# used track cleaning



## domer94 (May 4, 2015)

some of these lots of track you see on ebay look heavily oxidized.. can these be brought back from the dead or should I stay away? also , ive read about vinegar etc etc. can one ise products like BRASSO etc etc to bring out the track again? it will be used indoors once clean
thanks


----------



## jimhoot (Mar 21, 2015)

domer94
I got a deal from our club of over 200' of brass track that was black from setting in a members yard for quite some time.
I tried several things but did not like the out come.
So I had some tarnex from cleaning copper and thought why not.
I was very impressed the brass looked new.
I bought about a gal. of it and poured it in to a flat plastic tub about 1/2" deep.
Laid it in ties up for about 60 seconds and rinsed them off in clean water.


----------



## chuck n (Jan 2, 2008)

Jim's answer sounds fine, but if you don't have a lot of track a green scotch brite pad and a wire brush will work too.
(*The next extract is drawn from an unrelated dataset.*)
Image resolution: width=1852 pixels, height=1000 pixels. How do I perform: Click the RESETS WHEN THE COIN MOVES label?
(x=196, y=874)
All that has to be cleaned is the top of the rail and the sides where the track joiners go over the rail. The all the sides don't need cleaning, it will just blacken again and it doesn't effect the electrical properties. The wire brush will clean the ends where you will need good electrical contact and the pad does an excellent job on the top.

If you go with the chemical method remove any switch motors and clean by hand any other pieces of track that have electrical connections like a 1015U.

Chuck


----------



## Totalwrecker (Feb 26, 2009)

I want to paint my track (someday) to make it more realistic. 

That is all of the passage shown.